Texto apresentado:
Golpe Reserva Branco 2023 Produtor: Família Carvalho Martins Região: Meda (Douro)
Solos: Xisto, Granito, Quartzo
PVP: €15
Muxagat Vale Cesteiros 2018 Tinto
Produtor: Muxagat
Região: Meda ( Douro )
Solos: Xisto
PVP: 27€
Baga Souvall Tinto 2023
Produtor: Lúcia
e Américo Ferraz
Região: Meda (Beira Interior)
Solos: Granito
PVP: €18
Esta lenda retrata um momento histórico importante, pois os medobrigenses, último povo lusitano a resistir aos romanos, habitaram esta zona antes da conquista dos homens de Roma. A lenda marca um momento de transição cultural, onde o vinho assume a centralidade que chega até aos nossos dias. Se me é permitido, num contexto em que sou mero apaixonado pelo mundo do vinho, diria que o vinho serviu de artífice da paz que juntou os povos e que aproximou os deuses.
Foi através deste rito que nasceu o vinho da Meda. Os vestígios de práticas culturais de cultivo de vinho na região são abundantes. As lagaretas, lagares cavados nas rochas, que serviam para pisar as uvas com os pés para depois fermentarem em ânforas, são comuns no território. É, portanto, um facto histórico que a Meda produz vinho há milhares de anos, sendo a principal cultura deste território. É indiscutivelmente uma região de vinha e vinho.

Linhas para localizar itens exibidos

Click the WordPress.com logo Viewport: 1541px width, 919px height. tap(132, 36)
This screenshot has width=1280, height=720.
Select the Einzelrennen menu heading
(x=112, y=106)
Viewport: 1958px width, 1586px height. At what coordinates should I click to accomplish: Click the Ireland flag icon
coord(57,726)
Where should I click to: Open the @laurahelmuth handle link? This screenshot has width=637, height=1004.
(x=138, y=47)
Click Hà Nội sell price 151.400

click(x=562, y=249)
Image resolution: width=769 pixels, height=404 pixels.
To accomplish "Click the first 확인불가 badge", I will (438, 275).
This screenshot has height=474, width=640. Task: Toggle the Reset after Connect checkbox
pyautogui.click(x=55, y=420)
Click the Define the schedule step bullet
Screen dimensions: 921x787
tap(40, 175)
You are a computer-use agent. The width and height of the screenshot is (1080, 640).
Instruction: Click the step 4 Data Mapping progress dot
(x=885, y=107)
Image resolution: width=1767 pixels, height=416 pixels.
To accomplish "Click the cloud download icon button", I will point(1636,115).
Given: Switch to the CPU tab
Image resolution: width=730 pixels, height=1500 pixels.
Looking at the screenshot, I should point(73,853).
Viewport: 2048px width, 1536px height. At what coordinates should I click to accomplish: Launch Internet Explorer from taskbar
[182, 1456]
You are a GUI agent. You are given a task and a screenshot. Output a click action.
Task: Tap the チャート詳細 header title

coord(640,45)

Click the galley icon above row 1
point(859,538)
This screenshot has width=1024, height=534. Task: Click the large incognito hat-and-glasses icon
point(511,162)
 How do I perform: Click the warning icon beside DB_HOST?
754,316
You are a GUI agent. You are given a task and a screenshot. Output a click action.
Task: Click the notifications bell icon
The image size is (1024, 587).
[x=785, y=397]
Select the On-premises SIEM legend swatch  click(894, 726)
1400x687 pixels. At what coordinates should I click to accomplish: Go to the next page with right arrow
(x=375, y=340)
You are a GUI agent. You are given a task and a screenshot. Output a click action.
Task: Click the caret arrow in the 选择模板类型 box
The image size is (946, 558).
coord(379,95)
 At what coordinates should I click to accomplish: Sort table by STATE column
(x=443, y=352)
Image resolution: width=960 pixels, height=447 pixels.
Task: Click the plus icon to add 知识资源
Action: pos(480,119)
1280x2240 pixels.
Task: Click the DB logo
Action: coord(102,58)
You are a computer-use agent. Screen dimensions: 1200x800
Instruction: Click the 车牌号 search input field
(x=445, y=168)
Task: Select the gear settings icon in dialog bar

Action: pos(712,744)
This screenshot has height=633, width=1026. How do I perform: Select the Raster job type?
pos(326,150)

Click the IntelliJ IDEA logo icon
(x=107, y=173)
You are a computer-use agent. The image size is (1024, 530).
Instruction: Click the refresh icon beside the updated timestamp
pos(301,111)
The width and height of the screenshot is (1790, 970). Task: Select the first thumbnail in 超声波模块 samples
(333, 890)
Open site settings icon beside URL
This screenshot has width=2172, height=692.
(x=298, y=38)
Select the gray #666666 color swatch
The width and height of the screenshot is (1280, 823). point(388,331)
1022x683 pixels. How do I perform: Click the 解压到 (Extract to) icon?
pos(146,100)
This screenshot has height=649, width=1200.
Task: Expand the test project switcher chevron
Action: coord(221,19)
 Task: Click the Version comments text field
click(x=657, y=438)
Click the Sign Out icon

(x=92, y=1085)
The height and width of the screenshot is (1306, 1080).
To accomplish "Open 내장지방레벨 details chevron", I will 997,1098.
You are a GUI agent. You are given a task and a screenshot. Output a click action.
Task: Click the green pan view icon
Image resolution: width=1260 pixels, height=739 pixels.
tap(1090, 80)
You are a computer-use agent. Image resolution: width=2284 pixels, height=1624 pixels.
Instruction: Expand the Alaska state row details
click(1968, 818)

Instrução escrita: Extraia do texto apresentado, sem qualquer alteração, o trecho que começa em "Solos: Xisto, Granito, Quartzo" e termina em "Meda (Beira Interior)".

Resultado da tarefa:
Solos: Xisto, Granito, Quartzo
PVP: €15
Muxagat Vale Cesteiros 2018 Tinto
Produtor: Muxagat
Região: Meda ( Douro )
Solos: Xisto
PVP: 27€
Baga Souvall Tinto 2023
Produtor: Lúcia
e Américo Ferraz
Região: Meda (Beira Interior)